Harlan tried to say goodbye to Jim, but his throat was closed up so tight the words wouldn’t come. He hung up and lay back on the sofa, eyes closed. He wasn’t floating anymore, he was falling, plunging helplessly into darkness. He jerked upright at the sound of Eve calling to him from the bedroom. He couldn’t let her see him in this state. He had to get out of there. Pulling his clothes on as he went, he rushed out the front door.

Chapter 7

For days Harlan hermited himself away in his flat, ignoring phone calls and knocks at his door, venturing outside only when he ran out of food and to report to his case officer. He didn’t watch the news anymore — hearing about the police’s continued lack of progress only made him feel his helplessness with an even more oppressive weight. He spent most of his time in bed seeking the blankness of sleep, or sitting staring out the living-room window at a world he was in, but wasn’t part of. He could see no way forward, no way back. He was at a dead end, stuck in a morass of confused thoughts and emotions. What to do? What to do? Sometimes he’d jerk awake clutching his head as if to keep it from exploding.

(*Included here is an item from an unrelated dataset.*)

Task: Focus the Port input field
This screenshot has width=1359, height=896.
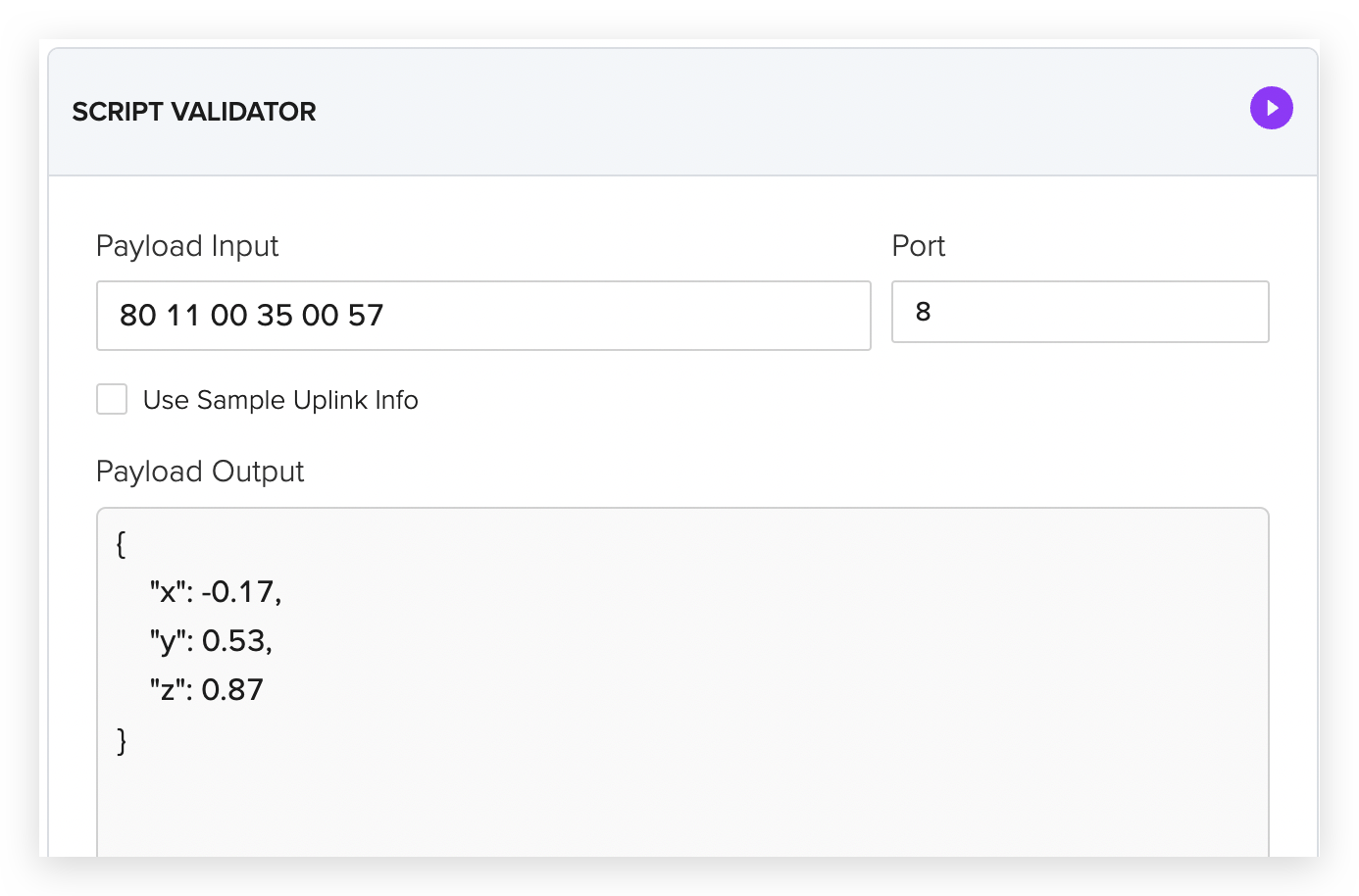Action: (1080, 312)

After maybe a week — he’d started to lose track of time — Eve came knocking. It wasn’t the first time she’d tried to contact him. His phone was full of messages from her, asking and then pleading with him to ring her back. “Harlan, are you in there?” she called.

Harlan approached the door, but made no reply.

“Please speak to me, Harlan. You don’t have to open the door. Just let me know you’re okay.”

Harlan’s face creased into lines of distress. It hurt him to hear Eve sounding so worried. But still he said nothing.